Recently I came across an interesting snippet of C++ code:

#include <iostream>
class Base {
    public:
    virtual void message1(){ std::cout << "Base message1" << std::endl; }
    virtual void message2(std::string param = "Base message2"){ std::cout << param << std::endl; }
};
class Derived : public Base {
    public:
    virtual void message1(){ std::cout << "Derived message1" << std::endl; }
    virtual void message2(std::string param = "Derived message2"){ std::cout << param << std::endl; }
};
int main(){
    Derived d;
    Base *base = &d;
    base->message1();
    base->message2();
    return 0;
}

If you compile this with g++ and run the produced binary you’ll get the following output:

Derived message1
Base message2

At first glance this might look a little confusing.

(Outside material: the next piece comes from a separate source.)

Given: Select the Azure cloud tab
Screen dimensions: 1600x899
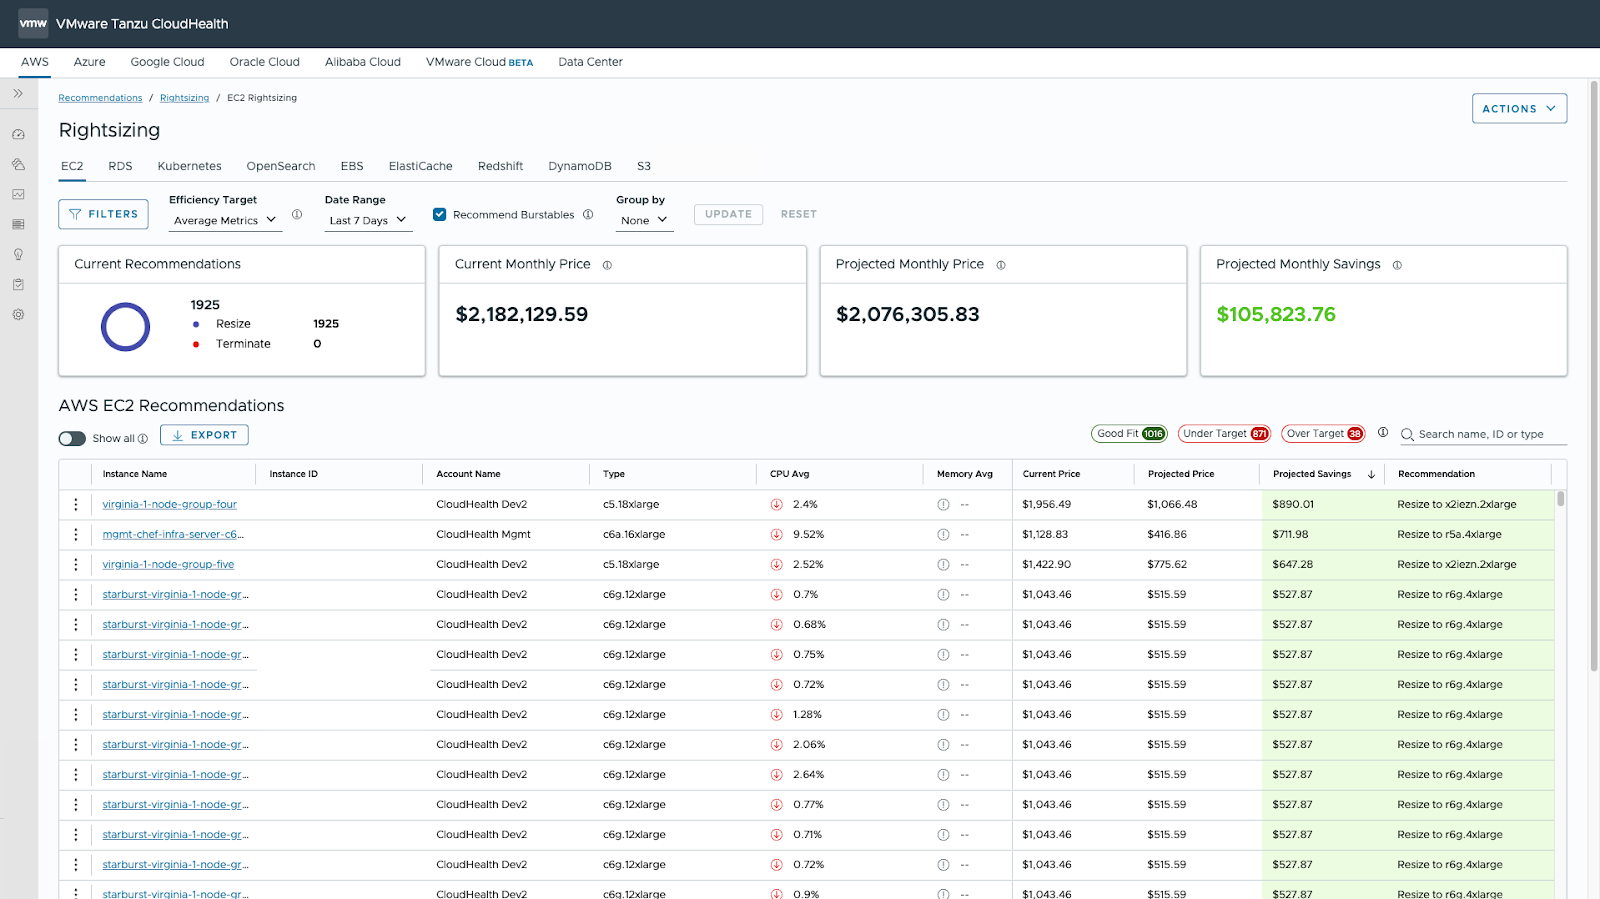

It seems like the correct overloaded function is only called for message1 but not for mesage2. However, if you change the function bodies as follows, you can see that the correct function is called both times:

class Base {
    public:
    virtual void message1(){ std::cout << "Base::message1 Base message1" << std::endl; }
    virtual void message2(std::string param = "Base message2"){ std::cout << "Base::message2 " << param << std::endl; }
};
class Derived : public Base {
    public:
    virtual void message1(){ std::cout << "Derived::message1 Derived message1" << std::endl; }
    virtual void message2(std::string param = "Derived message2"){ std::cout << "Derived::message2 "<< param << std::endl; }
};

Derived::message1 Derived message1
Derived::message2 Base message2

As you can see, the correct overloaded functions of the derived class are called in both cases. The main problem stems from the default parameter for message2. Default parameters for C++ functions are resolved at compile time depending on the static type (here: Base), whereas the correct function is determined from the dynamic type (here: Derived). As a rule of thumb, you should never change the values for default parameters in inherited functions. Although it’s legal and the result is well defined, doing so will only lead to confusion and subtle errors. Another approach to avoid this issue is to abstain from using default parameters for virtual functions at all. If you want to know more about this an many other quirks of C++ you should take a look at Scott Meyer’s book Effective C++.